Sunday, August 21, 2016

D2R2: The Mystery Ride and the Implosion of Shad: Part I

Let's just say that things didn't go as planned. Rather, everything went according to plans ... until everything went awry. But that's getting ahead of ourselves.


4:15 AM Saturday, August 20 Dubstoevsky awake, lading the Team car with gear and bike, then, with a high test latte and the seemingly-positive portent of a Grateful Dead concert from Springfield MA, January 15, 1979 on the radio, racing westward on empty roadways toward South Deerfield.  

Pulling into the dew-damp huge gathering field just after sunrise, quickly checking in, locating Wing Nut, eating, gearing up. The Mystery Ride at last!


As fate would have it, Wing Nut, ever resourceful and connected, had already procured a copy of the Mystery Ride cue sheet and was not surprised to learn that most of the roads were ones he knows well. In fact, studying the route last night like a monk studying a canonical scroll, he stitched a clear picture of the whole course together in his mind. Rather than, as I'd feared, having to stop frequently to figure out where to go and where to turn and all that, Nut had it locked in his vision like a GPS brain implant. 


The force of Shad
If we averaged 10 mph over the course of the ride (a low estimate but perhaps not too low if conditions were difficult and the route too arduous), that would mean a 10 hour day to start with. Throw in having to stop and check the map, various rest stops, and lunch, and the potential was there for a LONG day out on course. With Nut knowing the route, however, a huge time suck was eliminated. That meant that our overall time would be contingent upon our legs, our stamina, and the course itself.

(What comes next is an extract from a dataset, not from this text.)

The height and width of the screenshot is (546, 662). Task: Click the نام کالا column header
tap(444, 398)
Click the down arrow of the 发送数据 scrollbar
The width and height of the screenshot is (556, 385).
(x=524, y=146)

We were Team Shad! We'd been training for months and the season had come down to this. We were ready for whatever the day had in store. Or so we thought.

At 7:21 AM we passed through the starting gate and were underway. 

Stage 1: Deerfield to Ed Ckark Rd (31 miles)

The Mystery Ride's description had noted that the first half would have more pavement than the second half, and even though some of the pavement would involve some significant elevation gains, the intimation was that the second half was far more difficult. And so that seemed to be as we rolled along on a gorgeous morning, the sun just climbing into a cloudless sky and the sparkly dew beginning to evaporate in the fields.

I thought to myself "This is seductively easy" and "I feel good! 5 miles already, only 95 more to go." 

You sign onto the D2R2 because you want to ride on gravel roads, dirt farm roads, Revolutionary era dray tracks through the forest, but even the paved roads in these parts are spectacular and afford spectacles of visual grandeur that are hard to beat. 


Crossing the Deerfield

Bardwells Ferry Rd, for example, which crosses the Deerfield River then ascends through forest and emerges onto hill top farm land with a impeccably kept farm house estate and a postcard perfect view across the hills. 


Climbing toward the farm top

The interesting thing is that all these roads in the beginning are in close proximity to Wing Nut's home lair. These are his backyard roads, his go-to byways. Nothing mysterious about them! And so we developed a false sense of security and confidence early on. 

Eventually, things got a little more dicey. There were a few stretches of pavement, at one point we turned onto rt. 2 west and passed by the Mohawk Trail souvenir shop, a kitschy tourist shop that's been there forever. It seemed a weird, incongruous familiarity in the midst of the most challenging gravel grinding grand fondo of them all, but so it was.


Wing Nut on the Mohawk Trail

The climbing began, though initially the grade was easygoing, like a well-spoken huckster or a woebegone con artist. You thought, okay, up we go.  


Climbing toward Catamount State Forest

In short order, we came to the "mountain bike" option through Catamount State Forest, an option we didn't even consider passing up. The choice seemed logical - why would we NOT give it a go, even though we were on cross bikes with 700x33 tires? We couldn't come up with a reason to dissuade us. So into the forest we went.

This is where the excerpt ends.